Biden prefiere ver el vaso medio lleno. O, mejor dicho, camino de llenarse por completo. «EE.UU. vuelve a estar en marcha», dijo este viernes en un discurso dos horas después de que conocerse el dato de empleo, que celebró como una «gran noticia para nuestra economía, para nuestra recuperación y para el pueblo estadounidense» y como la prueba de estar «en el camino correcto».

«No hay ninguna otra gran economía del mundo que crezca tan rápido», dijo sobre EE.UU., cuyas previsiones de crecimiento según la OCDE son del 6,9% para el año que viene, «el ritmo más rápido en casi cuatro décadas», apuntó. «Nuestro plan está funcionado y no lo vamos a abandonar ahora», dijo para reivindicar su gestión y, sobre todo, para vender a los estadounidenses una vez más sus programas de gasto.

Los republicanos, sin embargo, vieron el dato de empleo con una luz muy distinta al optimismo de Biden. «Otro mal dato de empleo», reaccionó el diputado Steve Scalise, uno de los líderes de la minoría republicana en la Cámara de Representantes. «Esto es lo que pasa cuando pagas a la gente para que no trabaje, ¿qué esperaban los demócratas?».

Subsidios a los parados

Scalise hacía referencia al mantenimiento de subsidios de desempleo adicionales a nivel federal –300 dólares por semana– en el paquete de rescate que Biden impulsó nada más llegar a la Casa Blanca. Entre los factores que explican la lentitud en la recuperación del mercado laboral está el miedo que persiste a contagiarse con el virus, la necesidad de cuidar a los niños durante una época en la que no ha habido clases o los cambios de expectativas de los trabajadores en su vuelta a la actividad. Casi la mitad de los propietarios de pymes aseguraron que tienen vacantes sin ocupar en sus empresas, según una encuesta de la Federación Nacional de Negocios Independientes.

Pero muchos –en especial, los rivales republicanos de Biden– apuntan a la persistencia esos subsidios de desempleo como desincentivadores del regreso al trabajo.
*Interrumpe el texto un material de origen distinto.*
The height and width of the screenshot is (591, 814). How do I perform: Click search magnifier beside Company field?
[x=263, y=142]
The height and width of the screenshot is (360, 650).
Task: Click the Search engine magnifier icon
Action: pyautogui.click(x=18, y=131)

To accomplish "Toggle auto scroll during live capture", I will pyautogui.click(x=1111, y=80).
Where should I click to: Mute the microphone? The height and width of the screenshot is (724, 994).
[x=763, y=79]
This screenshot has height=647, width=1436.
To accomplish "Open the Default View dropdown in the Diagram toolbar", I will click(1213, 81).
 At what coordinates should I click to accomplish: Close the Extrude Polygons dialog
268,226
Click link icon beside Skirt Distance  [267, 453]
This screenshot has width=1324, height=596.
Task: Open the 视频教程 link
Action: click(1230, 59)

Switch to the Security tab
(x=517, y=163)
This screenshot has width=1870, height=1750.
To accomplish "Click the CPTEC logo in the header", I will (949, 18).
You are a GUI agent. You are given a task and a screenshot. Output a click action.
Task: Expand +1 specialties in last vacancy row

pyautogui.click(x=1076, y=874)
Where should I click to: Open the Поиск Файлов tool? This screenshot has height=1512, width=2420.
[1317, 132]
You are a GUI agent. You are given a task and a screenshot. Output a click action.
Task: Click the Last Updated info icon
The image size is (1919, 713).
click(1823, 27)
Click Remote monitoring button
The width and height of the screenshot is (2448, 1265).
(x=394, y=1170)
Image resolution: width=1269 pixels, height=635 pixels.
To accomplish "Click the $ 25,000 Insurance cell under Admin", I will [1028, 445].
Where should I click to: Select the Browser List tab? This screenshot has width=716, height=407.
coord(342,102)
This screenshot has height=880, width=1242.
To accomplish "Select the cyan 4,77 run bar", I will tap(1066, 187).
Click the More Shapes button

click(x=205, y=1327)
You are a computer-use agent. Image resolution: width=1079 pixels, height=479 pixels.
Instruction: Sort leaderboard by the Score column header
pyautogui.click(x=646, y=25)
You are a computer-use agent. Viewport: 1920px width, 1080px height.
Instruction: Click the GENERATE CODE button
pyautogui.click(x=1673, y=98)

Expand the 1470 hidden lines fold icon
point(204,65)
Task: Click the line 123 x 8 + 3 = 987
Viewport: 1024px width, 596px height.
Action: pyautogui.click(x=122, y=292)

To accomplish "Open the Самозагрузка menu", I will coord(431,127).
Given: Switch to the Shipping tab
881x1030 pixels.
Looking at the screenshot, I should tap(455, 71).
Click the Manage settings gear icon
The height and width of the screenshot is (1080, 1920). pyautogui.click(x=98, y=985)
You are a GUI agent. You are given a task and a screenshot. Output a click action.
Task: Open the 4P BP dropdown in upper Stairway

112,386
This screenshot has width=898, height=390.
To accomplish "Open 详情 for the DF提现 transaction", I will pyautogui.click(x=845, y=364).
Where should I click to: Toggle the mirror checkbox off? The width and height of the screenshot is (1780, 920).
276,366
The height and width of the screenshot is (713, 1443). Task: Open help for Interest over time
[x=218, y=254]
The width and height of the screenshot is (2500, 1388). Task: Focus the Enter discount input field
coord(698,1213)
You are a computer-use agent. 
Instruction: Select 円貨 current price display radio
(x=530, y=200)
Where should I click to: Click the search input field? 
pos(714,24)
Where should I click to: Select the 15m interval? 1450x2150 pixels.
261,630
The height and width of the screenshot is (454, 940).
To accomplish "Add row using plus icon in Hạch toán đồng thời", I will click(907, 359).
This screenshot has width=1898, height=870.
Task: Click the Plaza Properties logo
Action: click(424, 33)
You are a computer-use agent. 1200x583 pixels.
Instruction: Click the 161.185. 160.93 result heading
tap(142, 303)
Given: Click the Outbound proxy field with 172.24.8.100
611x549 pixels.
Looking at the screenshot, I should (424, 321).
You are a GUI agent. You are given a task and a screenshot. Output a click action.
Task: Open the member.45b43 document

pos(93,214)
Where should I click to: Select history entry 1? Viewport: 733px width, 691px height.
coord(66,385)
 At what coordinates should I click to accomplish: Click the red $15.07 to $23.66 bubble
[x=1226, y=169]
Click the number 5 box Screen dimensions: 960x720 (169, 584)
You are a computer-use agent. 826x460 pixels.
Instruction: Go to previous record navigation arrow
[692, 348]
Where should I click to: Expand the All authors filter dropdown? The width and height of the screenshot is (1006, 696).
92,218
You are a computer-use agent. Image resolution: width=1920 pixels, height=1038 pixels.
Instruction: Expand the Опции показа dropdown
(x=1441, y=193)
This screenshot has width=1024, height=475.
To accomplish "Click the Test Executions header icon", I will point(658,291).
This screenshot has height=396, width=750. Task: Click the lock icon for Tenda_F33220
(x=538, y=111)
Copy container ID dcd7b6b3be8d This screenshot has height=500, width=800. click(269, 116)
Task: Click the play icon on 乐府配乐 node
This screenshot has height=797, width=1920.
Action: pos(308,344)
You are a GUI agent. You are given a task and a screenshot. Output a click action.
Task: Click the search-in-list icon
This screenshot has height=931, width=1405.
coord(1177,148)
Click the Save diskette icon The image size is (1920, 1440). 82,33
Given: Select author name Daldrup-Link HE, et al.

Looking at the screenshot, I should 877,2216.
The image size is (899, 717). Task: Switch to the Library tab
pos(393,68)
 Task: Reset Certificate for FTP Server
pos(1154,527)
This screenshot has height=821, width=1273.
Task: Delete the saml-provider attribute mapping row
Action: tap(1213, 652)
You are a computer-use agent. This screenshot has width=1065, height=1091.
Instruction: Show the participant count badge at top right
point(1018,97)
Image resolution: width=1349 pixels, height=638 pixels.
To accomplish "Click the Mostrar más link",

Y otros ven en los planes de Biden un obstáculo para que la recuperación se afiance.

«El paro de largo recorrido es más alto que en el comienzo de la pandemia y la participación del sector laboral se parece a la del estancamiento de la década de 1970», criticó el republicano Kevin Brady. «Es hora de que el presidente abandone sus ataques al empleo, sus aumentos de impuestos, sus regulaciones contrarias al crecimiento y su obsesión por gastos de emergencia y los interminables cheques gubernamentales».

No son buenos augurios para que Biden encuentre apoyos en la bancada republicana para sus planes de infraestructura y bienestar. Hoy mismo se reunió con la senadora republicana Shelley Moore Capito, la encargada por su grupo en el Congreso para llevar las negociaciones al respecto con la Casa Blanca.

Este mismo miércoles, Capito acudió a la residencia presidencial para tratar el asunto con Biden, que dio muestras de estar dispuesto a rebajar sus pretensiones de gasto en infraestructuras, que en su diseño inicial tiene un monto de más de dos billones de dólares y que si se suma al plan de bienestar –cobertura médica, deducciones fiscales por hijos, bajas médicas y de maternidad– alcanza casi los cuatro billones de dólares.

Los demócratas, sin embargo, propulsados por el ala izquierdista del partido, presionan a Biden para utilizar sus minorías exiguas en el Congreso y aprobar los planes de gasto sin concesiones y sin apoyos republicanos, al contrario de lo que el presidente prometió al llegar a la Casa Blanca.